• **REQUEST**
Please pull out every line of the listing below that contains the string "Task".

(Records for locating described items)

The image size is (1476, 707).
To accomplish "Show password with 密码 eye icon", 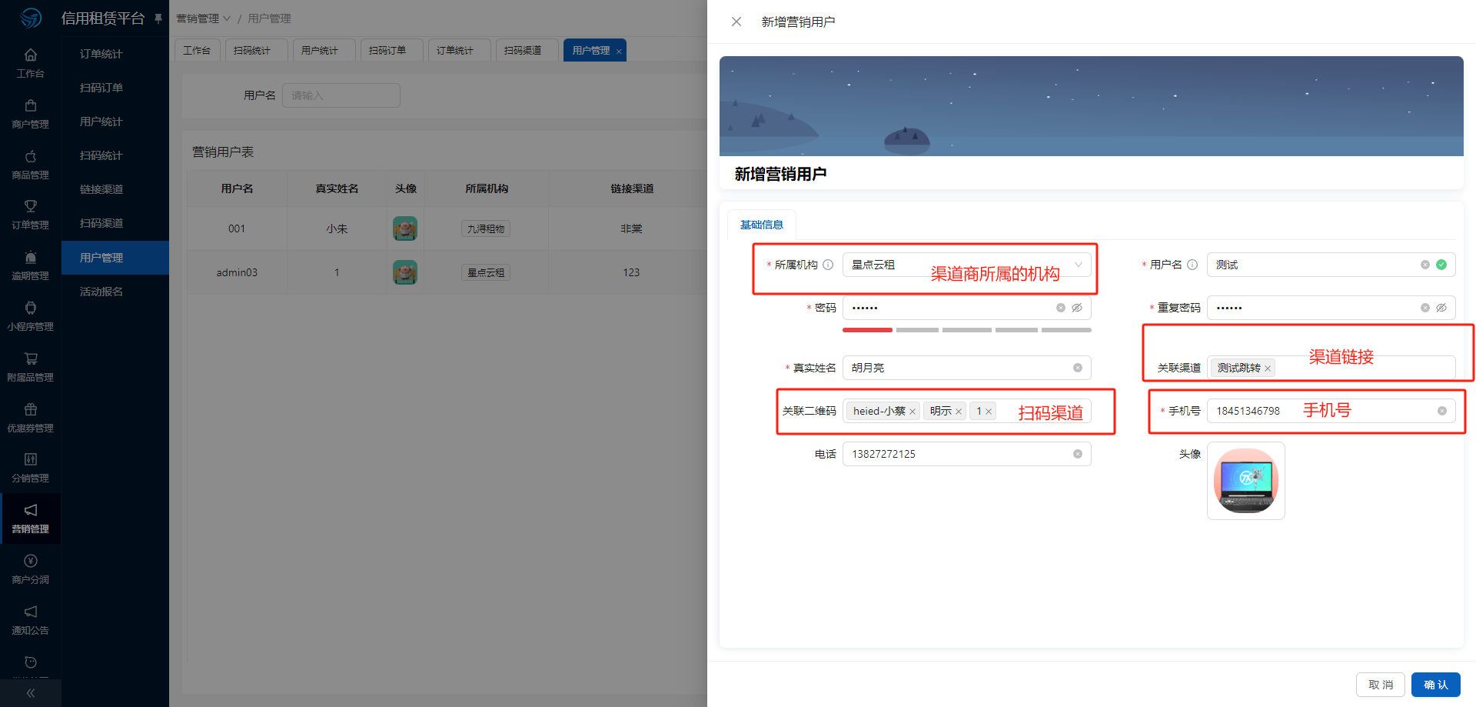I will 1077,308.
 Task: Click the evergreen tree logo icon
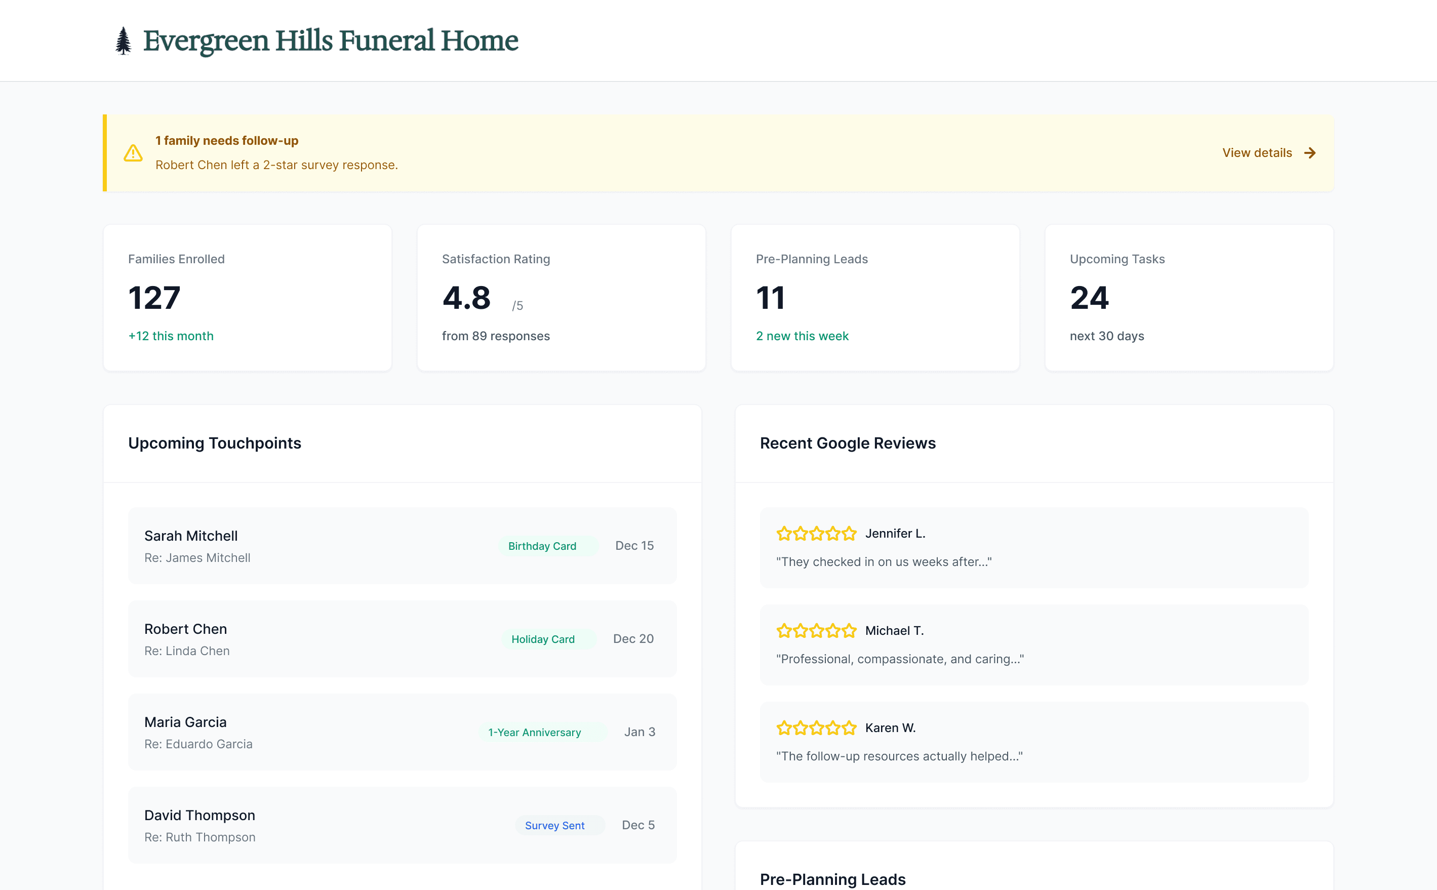[123, 41]
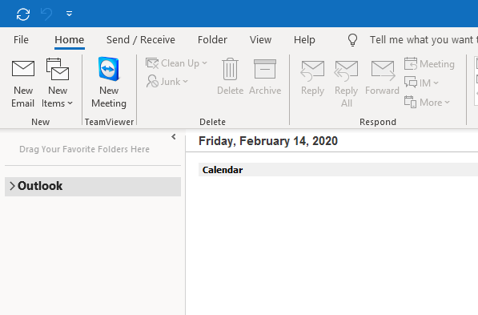This screenshot has height=315, width=478.
Task: Click the Send/Receive sync icon in title bar
Action: click(23, 14)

• **IN RESPONSE**
 Task: Click the evergreen tree logo icon
Task: Click the Send/Receive sync icon in title bar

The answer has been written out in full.